Set the dimensions, filters, and dates to get the data you need. View the activity logged by your security products and review the alarm notifications.

Set report scope

  1. Go to > WEB & DATA CENTER SECURITY > Security Center.
    If you're already in Security Center, in the left menu, click Analysis > Web Security Analytics.
  2. In the Security Center menu bar, modify the general settings for the view.
    • Switch to view another security configuration. Click the name of the current security configuration, and select a different configuration from the menu.
    • Set a time period within the last 30 days.

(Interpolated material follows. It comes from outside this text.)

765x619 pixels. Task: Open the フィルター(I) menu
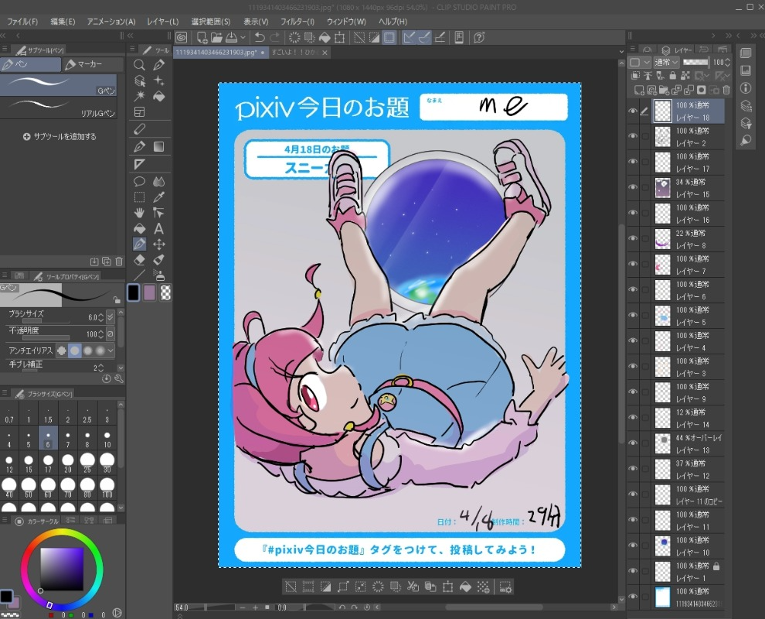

Click the date field and select the duration or dates you want to see.


The time zone is automatically applied from your ​Control Center​ profile.

  1. To allow switching between views, go to the top-left drop-down menu.
    After selecting your desired view (where the default is Statistics), you can select the relevant dimension from the drop-down menu within the widget, or add a new widget.
  2. Set the parameters to get specific data.
    • To display data for a dimension, click the Add widget icon and start typing or hover over an item on the list. Select whether you want to display your widget as a Timeline, Barline or a Table, and a widget with the selected dimension appears on the dashboard. You can also repurpose any existing widget by switching its current dimension to another one from the drop-down list, and change its display option.
    • To apply filters, click the Filters icon Filters at the top left of the page.
      • Click Add filter condition to select dimensions and specify conditions.
      • Click Save.
      • To clear filters, click Clear All.
  3. Click the top-left Statistics drop-down menu to see the list of available views.
  4. In Predefined, you can find links to Statistics where you build your dashboard, Samples, and Alerts.
  5. Click Alerts to see the list of your alerts and create new ones.
  6. Click Fullscreen to switch to a full-screen view.
  7. Click the More actions More actions menu to:
    • Select the time interval for average requests.
    • Turn Evaluation mode on and off.
    • Turn Human/Bot analysis on and off. When on, reports include human traffic that bypassed bot detections on transactional-endpoints only. To see this traffic, filter on bot score = 0.
    • Copy the View link to share with other users.
    • Switch to legacy UI.

Turn on live mode


Live mode is available in the Statistics and Multi-dimension views.

  1. Open Web Security Analytics.

  2. Set dimensions and filters to display the data you need.

  3. In the upper right corner of the screen, click the Live mode icon and select a time range: 15 minutes window, 30 minutes window, 1 hour window, 2 hours window.

The data refreshes every 5 minutes.

Live mode is set to deactivate after 2 hours if you're using Web Security Analytics.
If you're inactive or the tab is not in focus, it deactivates after 30 minutes.
To turn off the mode earlier, click the Live mode button again, select a new time range or switch to the Samples view.

Query response time

Response time is a critical aspect of the Web Security Analytics performance. The average response time largely depends on various factors, including:

  • network conditions,
  • volume of processed data,
  • complexity of your queries.

Typically, you can expect responses for standard queries and data retrieval within 7 seconds.

However, during peak usage or when dealing with intricate data analyses, response times might vary.